-- GIVEN ENTRIES follows --
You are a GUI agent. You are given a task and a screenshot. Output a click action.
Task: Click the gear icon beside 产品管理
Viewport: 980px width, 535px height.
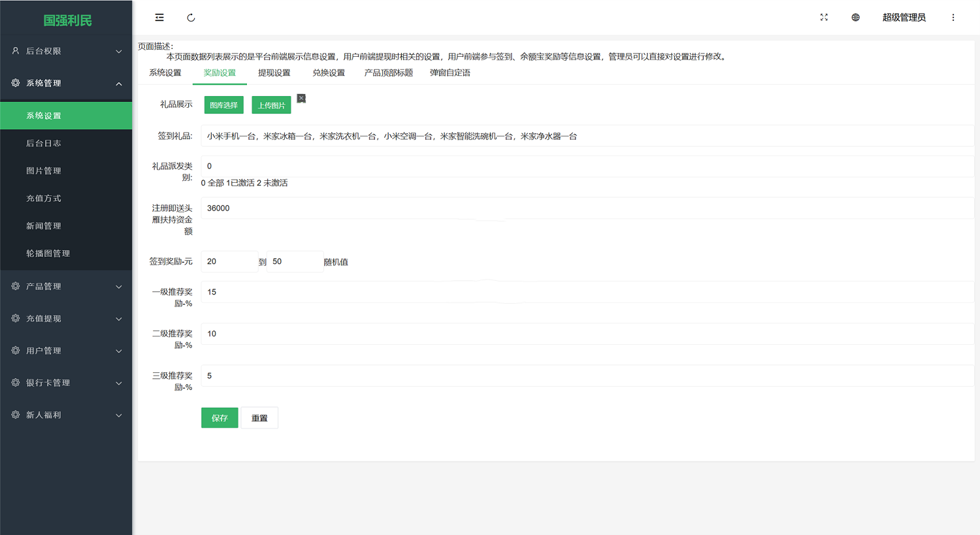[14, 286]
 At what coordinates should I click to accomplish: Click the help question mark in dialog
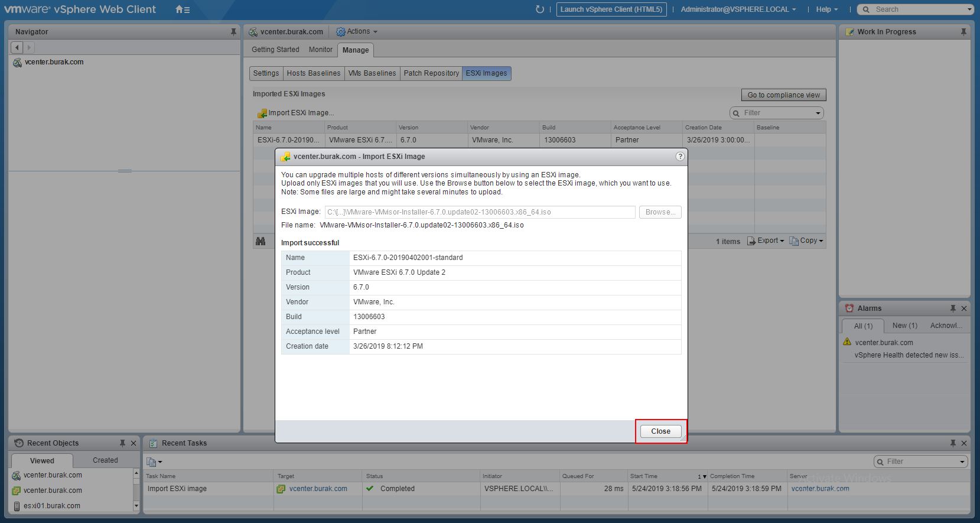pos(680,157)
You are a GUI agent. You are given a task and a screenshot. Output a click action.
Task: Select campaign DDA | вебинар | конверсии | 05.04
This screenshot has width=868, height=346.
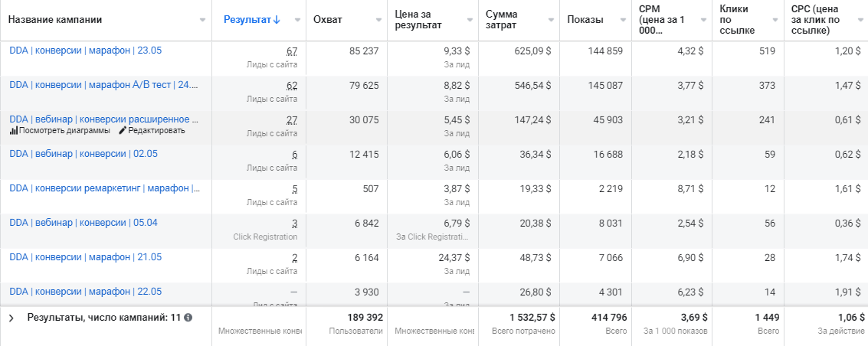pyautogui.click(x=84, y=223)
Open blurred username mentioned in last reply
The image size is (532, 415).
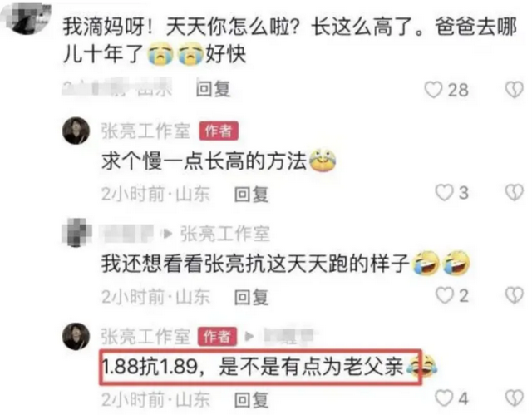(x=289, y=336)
-- GIVEN ENTRIES concluded --
-- GIVEN ENTRIES follows --
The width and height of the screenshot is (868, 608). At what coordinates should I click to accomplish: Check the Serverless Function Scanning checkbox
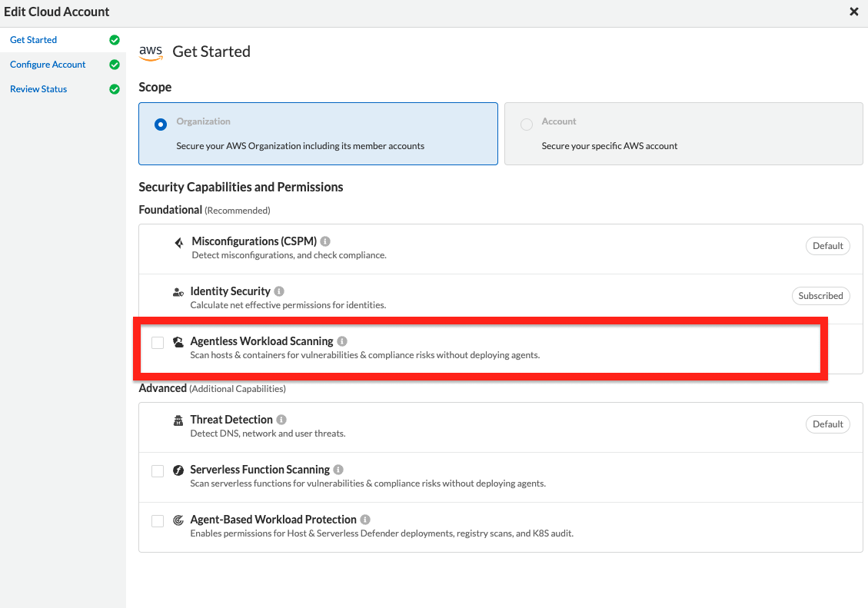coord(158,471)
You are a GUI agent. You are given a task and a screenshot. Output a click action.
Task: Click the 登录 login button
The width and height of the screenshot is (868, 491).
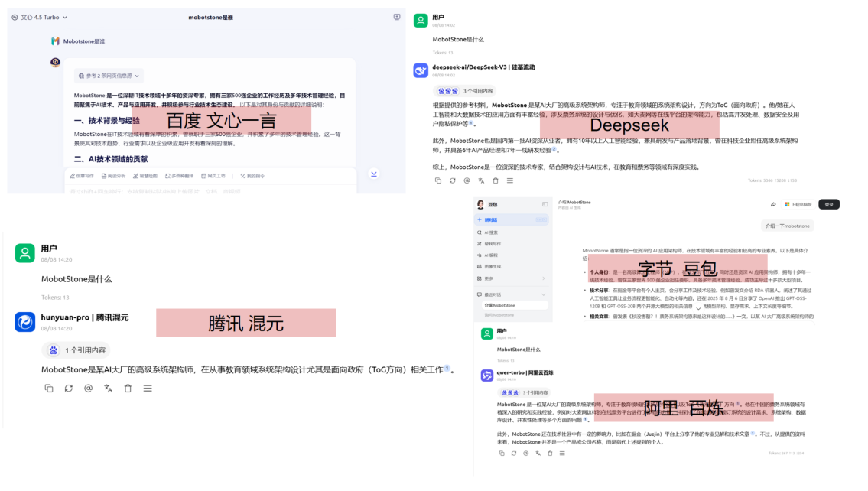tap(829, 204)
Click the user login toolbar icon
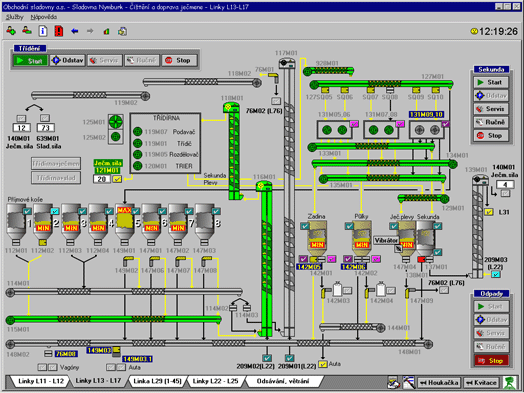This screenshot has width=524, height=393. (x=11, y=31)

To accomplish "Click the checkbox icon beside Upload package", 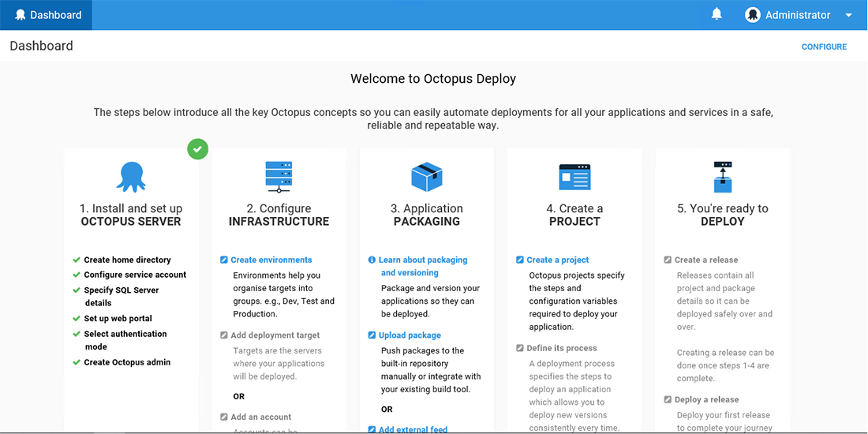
-- GIVEN ENTRIES concluded --
-- GIVEN ENTRIES follows --
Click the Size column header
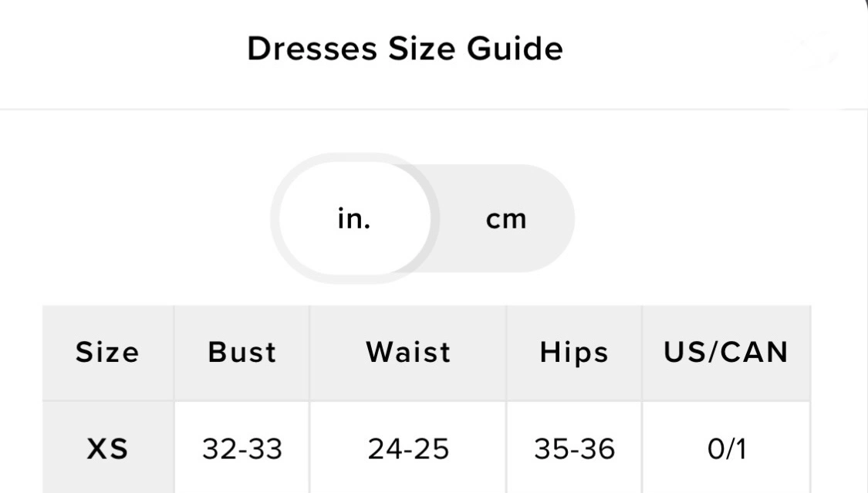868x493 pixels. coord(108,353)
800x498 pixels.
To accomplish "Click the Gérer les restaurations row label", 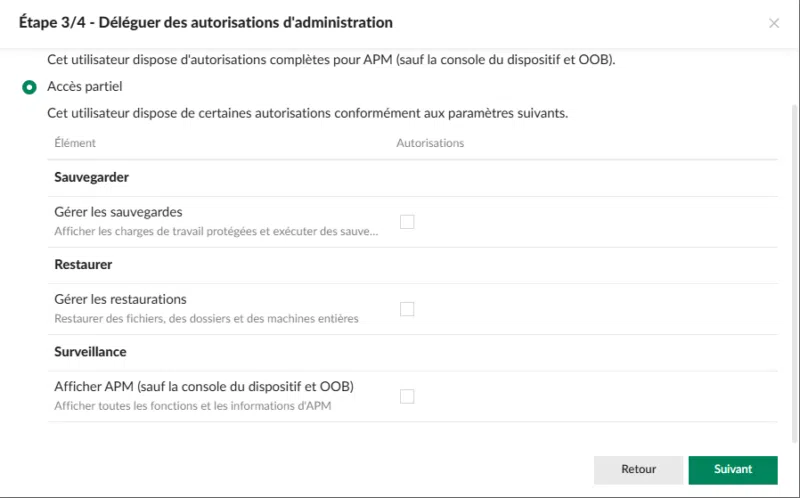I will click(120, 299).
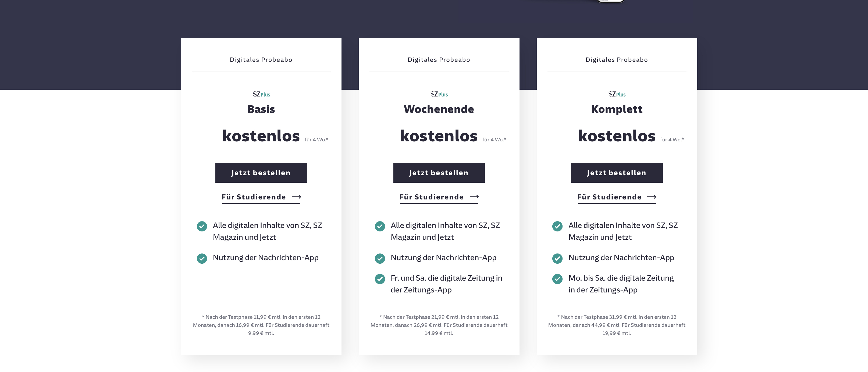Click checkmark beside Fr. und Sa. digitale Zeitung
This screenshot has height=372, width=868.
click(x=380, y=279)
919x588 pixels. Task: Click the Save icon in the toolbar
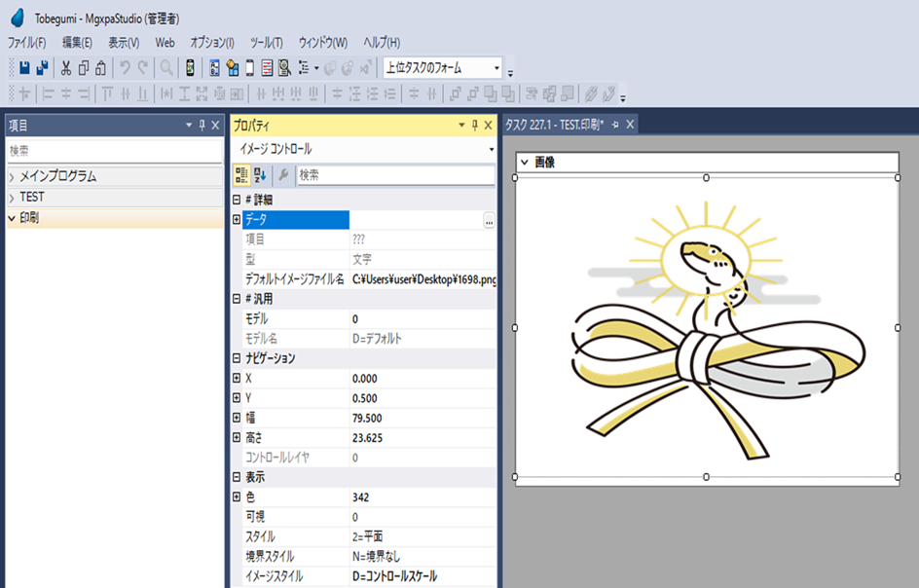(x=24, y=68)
-- GIVEN ENTRIES concluded --
ABOUT THIS EXERCISE
In the data above, the stretch from the line with "The width and height of the screenshot is (868, 608)." through the line with "Task: Click the 登录 login button" is to be returned exactly, minus any pictures.

TASK SOLUTION
The width and height of the screenshot is (868, 608). At what coordinates should I click to accomplish: Check the Serverless Function Scanning checkbox
coord(158,471)
You are a GUI agent. You are given a task and a screenshot. Output a click action.
Task: Click the 登录 login button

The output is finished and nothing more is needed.